Aaliyah, 28, stood at the pharmacy counter, her hands trembling as she held the pharmacy receipt. It read, “Actrapid (10ml vial) – GH¢ 130”. She needed two vials but is a student with no steady source of income thus, did not have that amount. She thought of rationing and in a moment of sheer desperation pulled out her phone to do the one thing that came to mind: googled “how to survive without insulin as a diabetic.”
This is not a story from a fictional novel but a pending crisis over 4.16 million Ghanaians have to face daily: pay the medical bill for the drug that keeps you alive or pay for everything else and risk complications or death. The thought which occurred to Aaliyah, her desperate move, and her dilemma all are due to the cost of her illness, diabetes. The cost of diabetes could be understood from the quintessence of financial toxicity. Let’s break it down.
Diabetes could spur a range of emotions from the reality of living with a chronic disease to the endless purchase and intake of medications. Abstract as it may seem, the rise of these emotions coupled with the cage of continuous self-check in buying food items, eating at appropriate times, avoiding once preferable meals could throw an individual into catastrophic thinking. These reflect the mental strain Aaliyah was facing. Although debilitating particularly at the point of rationing, the measurable costs of diabetes are those of great necessity to her considering she is a student.
What then are the measurable costs of diabetes? They include her absenteeism from class when her insulin needs become imminent or when her insulin requirements exceed that prescribed. This could lead to missed leisure hours, low grade points and to the point of decreased confidence in academic pursuits. If she were to be an employee, the same points could be made with additions such as higher insurance premiums and productivity loss which could also result in getting laid in the presence of records showing high rates of sick absence.
In addition, measurable costs also include the direct costs of the disease – the easily noticeable cost of any disease. Diabetes of whichever type could lead one to incur lots of medical bills. These bills could include diabetic medication costs, insulin costs, costs of specialists’ visits and costs of glucose test strips, continuous glucose monitors, insulin pumps or syringes. These bills could emerge consequentially or follow no specific order with a high likelihood of paying for more than two of such costs. This discussion could take a much drastic turn if the individual living with diabetes is hospitalized or develops complications such as foot ulcers or develops several co-morbidities.
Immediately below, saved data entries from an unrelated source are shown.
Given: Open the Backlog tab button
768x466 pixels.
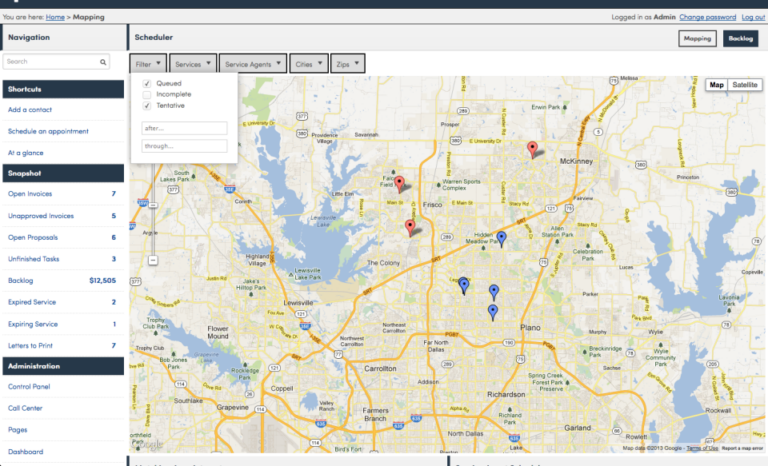Looking at the screenshot, I should 740,38.
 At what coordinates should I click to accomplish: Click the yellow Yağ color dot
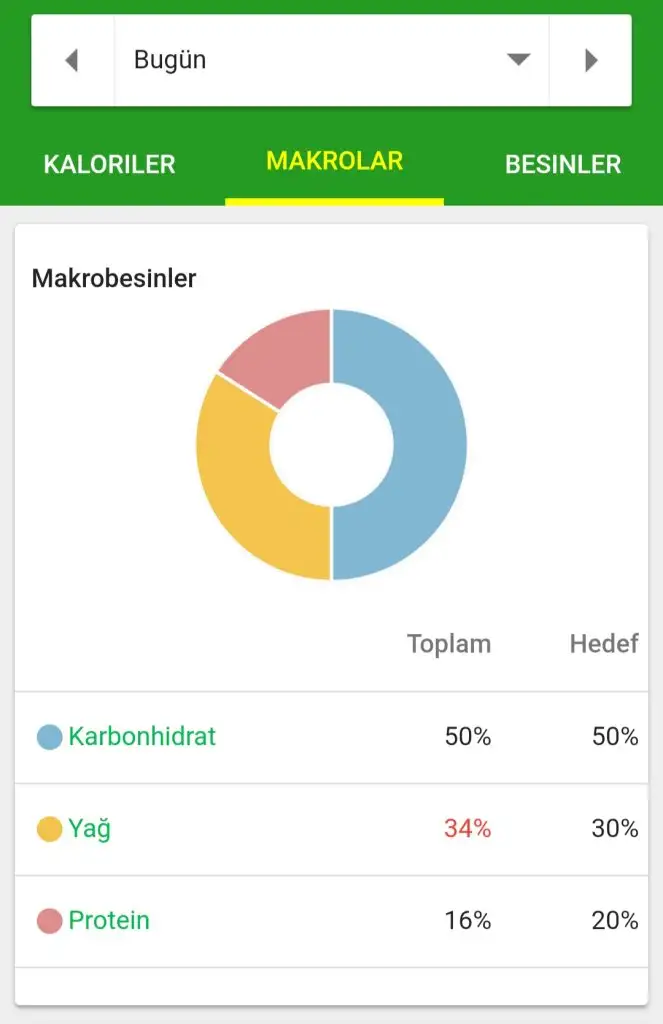(50, 829)
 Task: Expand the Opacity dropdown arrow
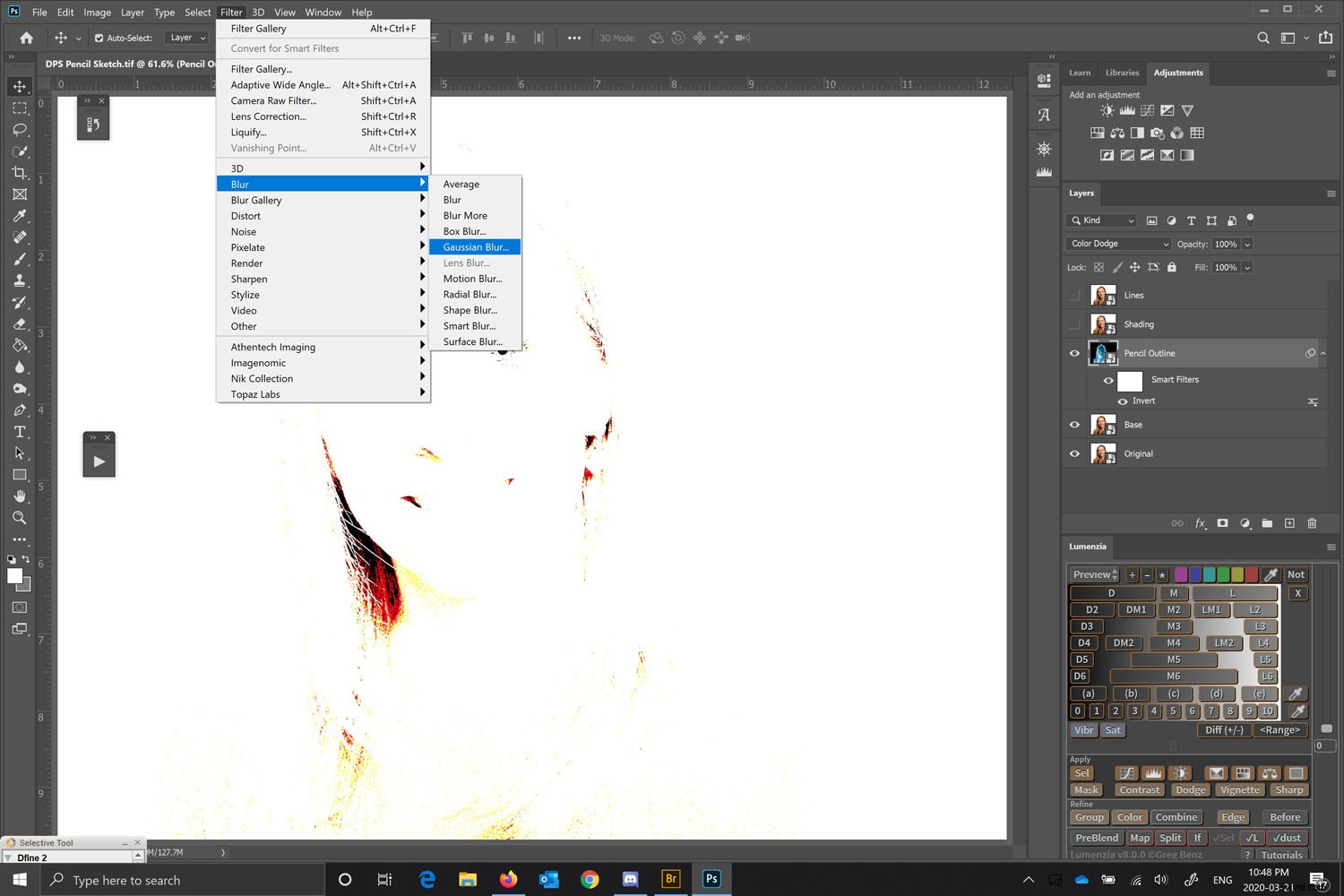point(1246,243)
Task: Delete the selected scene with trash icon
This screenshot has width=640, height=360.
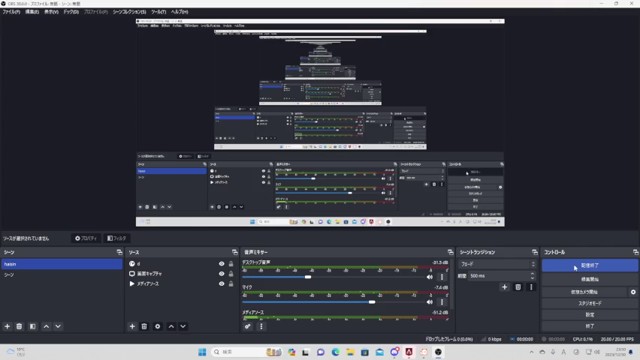Action: [x=19, y=327]
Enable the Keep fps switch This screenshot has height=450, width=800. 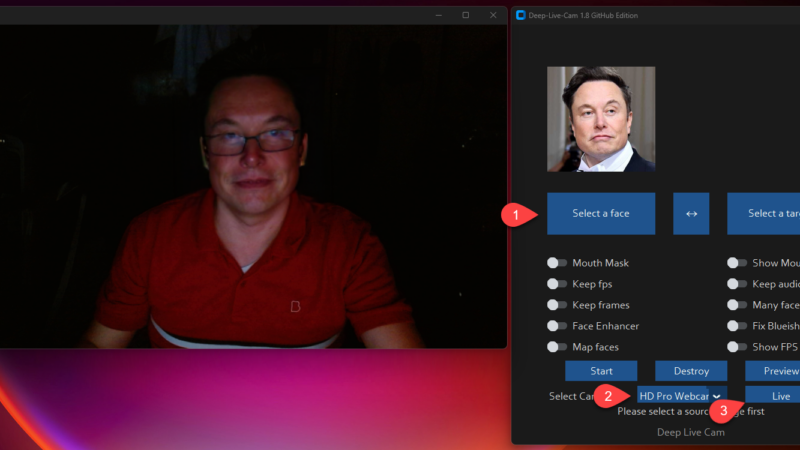[x=556, y=284]
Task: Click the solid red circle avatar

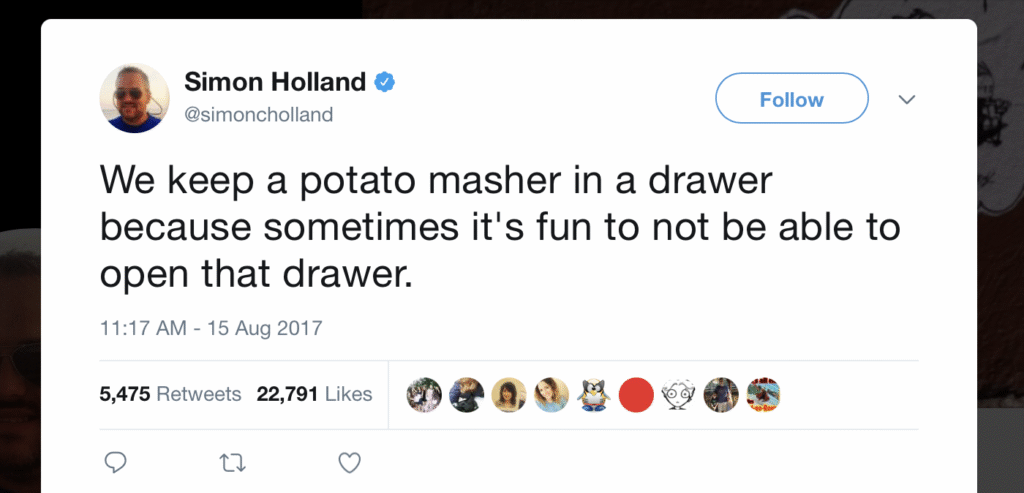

The incidence of diabetes in Ghana is reported to be between 2.6% – 9% with over 200,000 cases of diabetes reported annually to health facilities. These astonishing statistics, together with the measurable costs borne partly by the government, insurance companies and the individuals living with diabetes, raises the total cost to a mean of GH₵ 639.6 million per 200,000 cases annually (95% CI 547.5 million to 737 million). These staggering values, mental strain, physical exhaustion and productivity loss in the effort to manage diabetes could even become a side effect, worsening the disease and continuing a vicious cycle.